— Document excerpt —

At the same time, evacuees set about reconstituting the communities that had only recently been rent apart. They sought to reestablish contact with those they had left behind and to bridge the widening gulf that separated them from their loved ones.
Evacuees sent hurried letters to family and friends informing them of the progress of their journey and in some cases of their departure. Kornei Chukovskii dispatched a telegram to his daughter Lydia, evacuated earlier that summer to Chistopol, from Penza: “Going to Tashkent.” He urged her to join them there. Elena Dobychina wrote to her sister on August 4, “I don’t know if this postcard will reach you…. I am on the train. I am going to Tashkent.”
The memoirs of Zinaida Stepanishcheva offer a glimpse into the mechanics of such a journey. She had been given a ticket for Penza, but on departure from Moscow, she had joined an unofficial, collectively formed echelon bound for Tashkent. When the group reached Penza, the same enterprising individual asked each of the “Tashkenters” for a bit of money, and secured their passage to Chkalov by bribing the coupler to simply attach their car to the outbound train.
“In Chkalov,” Stepanishcheva recalled: “he did the exact same thing and we were attached to a train that went to Tashkent…. We traveled from Penza to Tashkent without tickets. Everyone had documents from the evacuation center, designating various destinations, but we all went to Tashkent. In the chaos that prevailed in the country, nobody checked either our tickets or our documents.”
A representative on the Penza railway line reported that the “evacuated population travels in a disorganized fashion, in all manner of trains, and frequently without tickets.” Stepanishcheva and her traveling companions were clearly no exception.
One of the most sought-after sites of refuge in the interior that seemed to possess an almost magical appeal to the evacuees, even though most had never been there, was Tashkent, the capital of Uzbekistan.
“Everyone wanted to go south,” recalled Aleksander Wat. “Everyone wanted to go to Tashkent. Why Tashkent? Because Tashkent was a ‘city of bread.’ … That’s the power of a title: Tashkent, City of Bread. Magic words. The book had been published in Russia, but it had been translated into Polish. The Poles didn’t know about it, but all the Jews, even the ones who didn’t read, had heard about it from others.”
As Wat’s comments suggest, Tashkent’s appeal was, in no small measure, the product of a fictional account: Alexander Neverov’s Tashkent, City of Bread. Written in the early 1920s, it was adapted into a popular children’s book and was translated into a host of other languages including Polish, Yiddish, and Hebrew. The novel, set during the famine of 1921, followed a young boy on his journey from the famine-stricken Volga region east to Tashkent in search of bread for himself and his family.
The book’s title alone helped forge an image of the Uzbek capital in the popular imagination and inspired in the panicked evacuees a desire to reach it.

— Dataset records —
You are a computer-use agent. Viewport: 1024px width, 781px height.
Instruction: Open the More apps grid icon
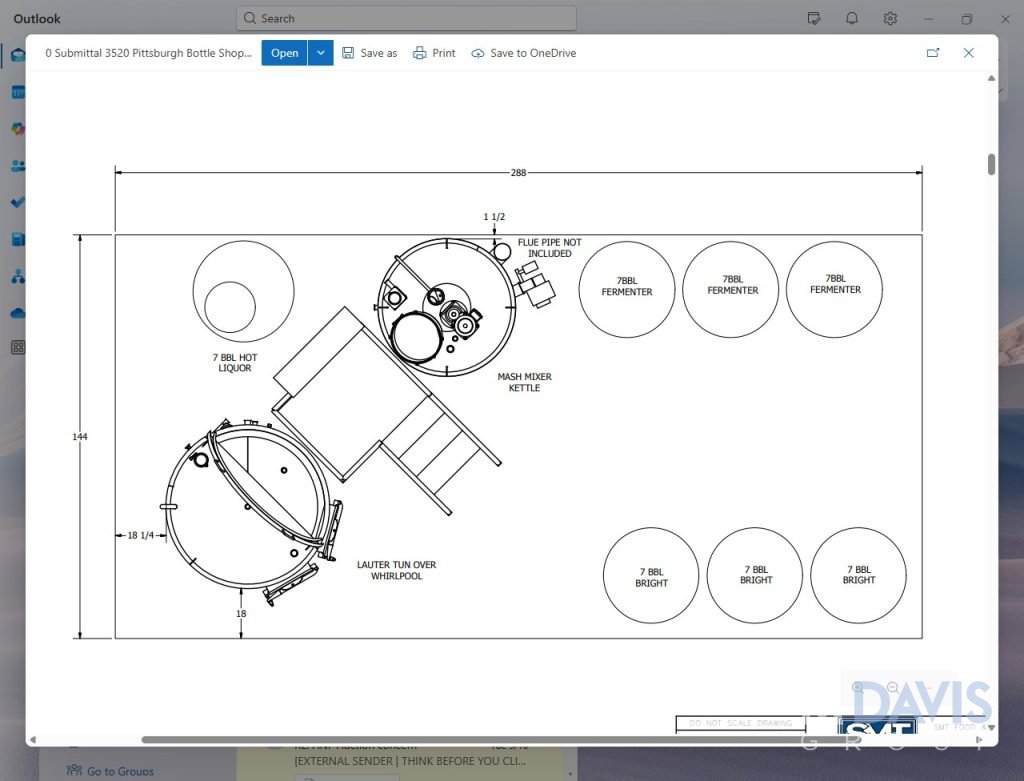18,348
---
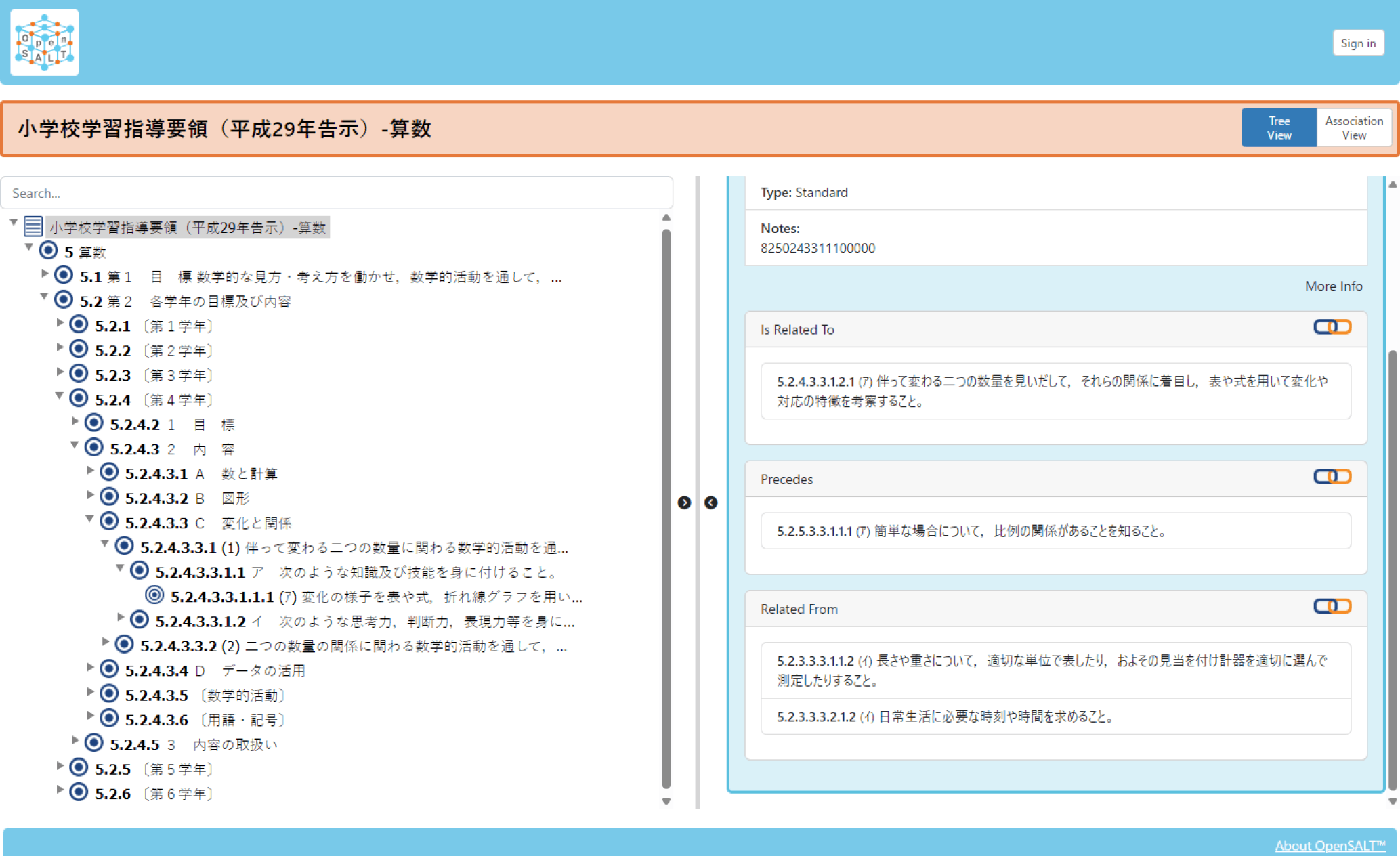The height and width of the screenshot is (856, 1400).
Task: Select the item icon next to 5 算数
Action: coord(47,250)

— Task requirements —
A) In the passage on wartime evacuation to Tashkent, where had Chukovskii's daughter Lydia been evacuated earlier that summer?
B) Reproduce the lines of the records starting with the line that contains "The height and" and going on through the line that contains "Action: coord(47,250)", leaving out the pictures.

— Results by task —
A) Chistopol

B)
The height and width of the screenshot is (856, 1400).
Task: Select the item icon next to 5 算数
Action: coord(47,250)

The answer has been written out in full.